Postural orthostatic tachycardia is not a useful diagnostic marker for chronic fatigue syndrome.
Roerink, M E, Lenders, J W M, Schmits, I C et al. · Journal of internal medicine · 2017 · DOI
Quick Summary
This study tested whether a condition called POTS (postural orthostatic tachycardia syndrome)—where heart rate increases too much when standing—is a reliable marker for ME/CFS. Researchers found that POTS was equally common in ME/CFS patients and in people with fatigue who don't have ME/CFS, suggesting POTS is not a useful diagnostic tool for ME/CFS. The study did find that adolescents with both conditions responded less well to cognitive behavioral therapy than those with ME/CFS alone.
Why It Matters
This research challenges the assumption that POTS can be used to diagnose or characterize ME/CFS, potentially refocusing diagnostic efforts toward more specific biomarkers. For patients, it clarifies that POTS presence or absence does not define ME/CFS diagnosis. The finding that POTS may predict worse CBT response in adolescents could inform treatment selection and expectations.
Observed Findings
POTS prevalence was 5.7% in adult CFS patients vs. 6.9% in non-CFS fatigued adults (P=0.54), and 18.2% vs. 17.4% in adolescents (P=0.93).
Adult patients with POTS-CFS were significantly younger (30±12 vs. 40±13 years, P=0.001) and had higher supine heart rates (71±11 vs. 65±9 bpm, P=0.009).
Disease severity and activity patterns did not differ significantly between POTS-CFS and non-POTS-CFS groups.

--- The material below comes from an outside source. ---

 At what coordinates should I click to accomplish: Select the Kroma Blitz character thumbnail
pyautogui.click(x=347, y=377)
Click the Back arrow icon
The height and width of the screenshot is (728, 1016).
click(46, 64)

In adolescents, CBT response rates were significantly lower in POTS-CFS (58%) compared to non-POTS-CFS (88%, P=0.017).
76% of adults and 67% of adolescents with CFS met SEID criteria, with POTS prevalence unchanged in this subset.
Inferred Conclusions
POTS is not a useful diagnostic marker for distinguishing CFS from other fatigued states in either adults or adolescents.
POTS presence does not correlate with disease severity, activity limitations, or treatment response in most CFS populations, though it may predict worse CBT outcomes in adolescents.
The evaluation of POTS status has limited clinical value in CFS diagnosis and management.
Remaining Questions
Does POTS represent a distinct pathophysiological subtype of ME/CFS despite similar prevalence rates, and if so, what mechanisms drive the worse CBT response in adolescents with POTS?
What This Study Does Not Prove
This study does not establish whether POTS plays any pathophysiological role in ME/CFS—only that it is not a reliable diagnostic marker. The observational design cannot prove causation or whether POTS subtypes differ between groups. Results from a single Dutch tertiary center may not generalize to other populations or diagnostic settings.
Why is POTS prevalence notably higher in adolescents (18%) than adults (6%) with fatigue, and does this reflect developmental differences in autonomic function?
Could alternative diagnostic criteria or POTS phenotyping (e.g., hyperadrenergic vs. neuropathic subtypes) reveal clinically meaningful associations missed by standard POTS definitions?